We expect our ethanol, distiller grains and corn oil marketers to explore all markets for our products, including export markets. However, due to high transportation costs, and the fact that we are not located near a major international shipping port, we expect a majority of our products to continue to be marketed and sold domestically.
Distribution of Principal Products
We have hired third party marketers who are responsible for the distribution of all of the products we produce. Below is a description of the arrangements we have with our ethanol, distiller grains and corn oil marketers.
Ethanol Distribution
Effective May 1, 2011, we switched ethanol marketers from Green Plains Trade Group LLC to RPMG. As part of the change in marketers, we became an owner of RPMG, LLC which allows us to receive more favorable ethanol marketing fees and to share in the profits generated by RPMG, LLC. We have an exclusive arrangement with RPMG where we will only sell the ethanol that we produce through RPMG. Since May 1, 2011, RPMG has been responsible for coordinating the distribution of all of our ethanol. We pay RPMG a fee based on RPMG's cost to market and sell our ethanol. The ethanol marketing agreement will continue until it is terminated according to the terms of the agreement.

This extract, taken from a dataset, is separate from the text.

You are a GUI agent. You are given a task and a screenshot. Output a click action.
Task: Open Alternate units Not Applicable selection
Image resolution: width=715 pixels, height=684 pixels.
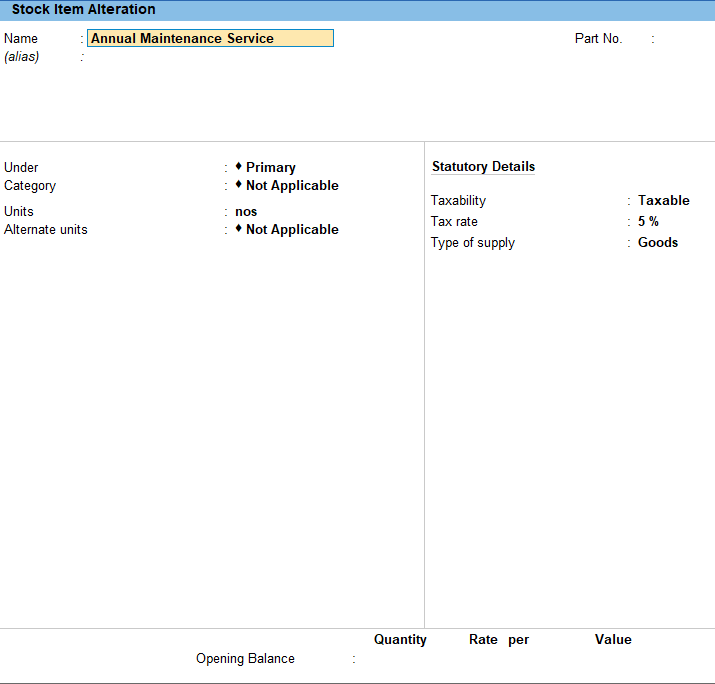click(292, 229)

Distiller Grains Distribution
We have a Distiller Grains Marketing Agreement with CHS, Inc. ("CHS"), pursuant to which CHS agreed to purchase all of the distiller grains produced at our plant. The initial term of the distiller grains marketing agreement was one year, beginning with the start-up of operations and production at the plant. After the initial one-year term, the agreement automatically renews for successive one year terms unless either party gives 90 days written notice of termination before the current term expires.

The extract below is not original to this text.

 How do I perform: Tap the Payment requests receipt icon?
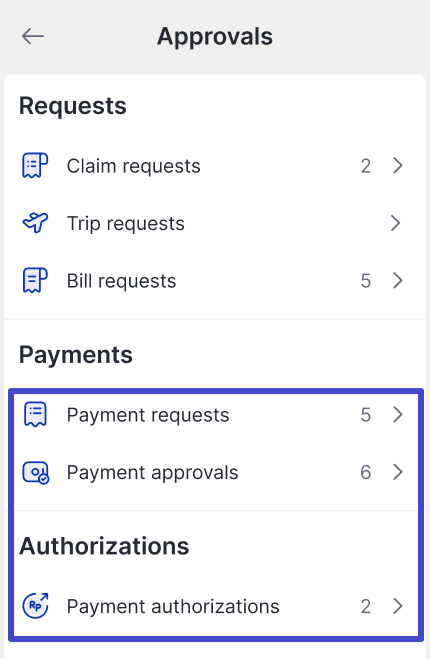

CHS agreed to pay us 98% of the actual sale price received by CHS from its customers for DDGS sold and 96% of the actual sale price received by CHS for MWDG sold, subject to certain minimum and maximum fees per ton. CHS deducts the customary freight costs incurred by CHS in delivering the distiller grains to its customers from our portion of the distiller grains sale price.
Corn Oil Distribution
In July 2011, we entered into a Corn Oil Marketing Agreement with RPMG. We have an exclusive marketing arrangement with RPMG where it will market all of the corn oil that we produce. We agreed to pay RPMG a commission based on each pound of corn oil that RPMG sells on our behalf. We also agreed to pay certain costs associated with RPMG marketing our corn oil. The initial term of the corn oil marketing agreement is for one year and the agreement automatically renews for additional one year terms unless written notice is given, either by us or RPMG, at least ninety days prior to the expiration of the current term of the agreement.
New Products and Services
We did not introduce any new products or services during our 2012 fiscal year.
Competition
We are in direct competition with numerous ethanol producers in the sale of our products and with respect to raw material purchases related to those products. Many of the ethanol producers with which we compete have greater resources than we do. While management believes we are a lower cost producer of ethanol, larger ethanol producers may be able to take advantage of economies of scale due to their larger size and increased bargaining power with both ethanol, distiller grains and corn oil customers and raw material suppliers. As of February 5, 2013, the Renewable Fuels Association estimates that there are 211 ethanol production facilities in the United States with capacity to produce approximately 14.7 billion gallons of ethanol per year. According to RFA estimates, approximately 13% of the ethanol production capacity in the United States was not operating as of February 5, 2013. The largest ethanol producers include Archer Daniels Midland, Green Plains Renewable Energy, POET, and Valero Renewable Fuels, each of which are capable of producing significantly more ethanol than we produce.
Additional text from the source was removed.